In order to compare the performance of the networks proposed, all of them have been evaluated on sequences 05, 07 and 10. The results of this evaluation are presented in Figs. 6 and 7. The checkpoint size of the proposed IO, VO and VIO networks are 34 MB, 173 MB and 207 MB respectively. Figure 6 shows graph errors for translation and rotation depending on the path length and speed. On one hand, the IO network outperforms the VO network in terms of rotation and it gets similar results to the VIO network. The reason behind this result might be that inertial information is better suited for movements that imply big changes in the frontal view of the robot. That is because when the robot is turning, the images captured by the camera suffer from temporary changes in illumination and blurring, causing the Optical Flow extracted by the CNN to become unreliable.

Fig. 6.
figure 6

Average translation and rotation RMSE for different path lengths (100 m to 800 m) and speeds.

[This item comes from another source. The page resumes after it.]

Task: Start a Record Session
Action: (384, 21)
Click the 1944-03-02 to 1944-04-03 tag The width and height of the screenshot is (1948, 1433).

On the other hand, the VO network outperforms the IO network in terms of translation error. This result shows that pure IMU based odometry suffer from drift over time. This can be seen in Fig. 7, which shows the estimated trajectory for every network on Sequences 05, 07 and 10.

Analyzing Sequence 07, the IO network, while maintaining a good performance in rotation, gets drifted in translation. In contrary, the VO network performs better in terms of translation, but fails in estimating rotations. The best performance, in sequences 05 and 07, is achieved by the VIO network. The trajectories obtained with this network show that the combination of visual and inertial information allows the network to provide better estimations both in term of translation and rotation, maintaining a better transformation scale over time.

Fig. 7.
figure 7

Evaluation trajectories for the three network proposed run on Sequences 05, 07 and 10.

6 Conclusions and Future Work

This work proposed, trained and evaluated three end-to-end approaches for Odometry estimation. A performance comparison between them was carried out in order to show how different combinations of a camera and an IMU can lead to different results. The Inertial Odometry network has shown a large drift error over time. However, when it is combined with the Visual Odometry network, the drift is considerably reduced. Moreover, the Visual Inertial Odometry showed a better performance when the robot is turning, outperforming the Visual Odometry network. This showed how the IMU compensates the large displacement of the objects in the camera. These networks have been compared with existing approaches, showing promising results and outperforming (in the case of the Visual Odometry network) classical methods at a smaller memory footprint than existing approaches.

Nevertheless, the proposed networks performance may be improved by increasing the amount of data used for training to include indoor scenarios and drone flying as they present a bigger challenge for Visual Inertial Odometry systems due to the sudden and unstable movements. Further research is being performed on the introduction of sensor reading failures and approaches to overcome them.